In DirectX* 11.x, a UAV also allows a new access pattern called append and consume. This pattern allows for building and accessing data in list or stack form. An append and consume buffer is a structured or a raw buffer with a specially created UAV:

// Unordered access view on structured buffer
ZeroMemory( &sbUAVDesc, sizeof(sbUAVDesc) ); sbUAVDesc.Buffer.FirstElement = 0;
sbUAVDesc.Buffer.Flags = D3D11_BUFFER_UAV_FLAG_APPEND;
sbUAVDesc.Buffer.NumElements = sbDesc.ByteWidth / sbDesc.StructureByteStride; 
sbUAVDesc.ViewDimension = D3D11_UAV_DIMENSION_BUFFER;
HRESULT hr = pd3dDevice>CreateUnorderedAccessView((ID3D11Resource *)pStructuredBuffer, &sbUAVDesc, &pComputeOutputUAV);

In HLSL, the AppendStructuredBuffer<T> provides the append(T) method; the ConsumeStructuredBuffer<T> provides the T .consume() method.

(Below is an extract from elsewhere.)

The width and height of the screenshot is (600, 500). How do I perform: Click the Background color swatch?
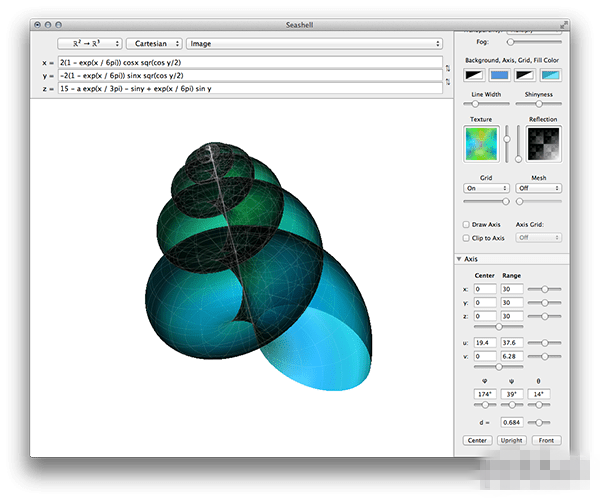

Thread Group Shared Memory
Thread group shared memory (TGSM) is located in on-chip memory. You can consider it a cache to minimize off-chip bandwidth use. All the threads in a thread group access this memory. In other words, TGSM allows threads within a given group to cooperate and share data. Reads and Writes to shared memory are fast compared to global buffer loads and stores-close to the speed of register Reads and Writes.

A common programming pattern is to have the threads within a group cooperatively load a block of data into shared memory, process the data, and then write out the results to a writable buffer. A typical example is storing all of the neighboring pixels for horizontal or vertical blur kernels for a post-processing pipeline.

TGSM is not persistent between dispatch calls. So, the result of one dispatch call needs to be stored somewhere else. TGSM is indicated in the HLSL shader code using the groupshared type qualifier:

groupshared float sharedmem[256];

DirectCompute Threading Model

The typical multithreading paradigm used in traditional CPU-based algorithms uses separate processor cores and threads for execution, coupled with a shared memory space and manual synchronization. High-end CPUs like Intel® microarchitecture code name Ivy Bridge have up to six cores each, supporting up to two threads.

DirectCompute uses a different threading model. DirectCompute-capable devices can run thousands of threads, with flexible mapping of threads to data elements, while the same shader or program executes them all-a process called kernel in parallel.

Kernel Processing
A compute shader is considered a processing kernel when executed. A kernel is instantiated for each thread and applied to a set of data. The data is provided through Direct3D* resources bound to the DirectCompute stage. In other words, each hardware thread can be tasked with executing one individual invocation of a kernel that is the same for all threads in a dispatch call.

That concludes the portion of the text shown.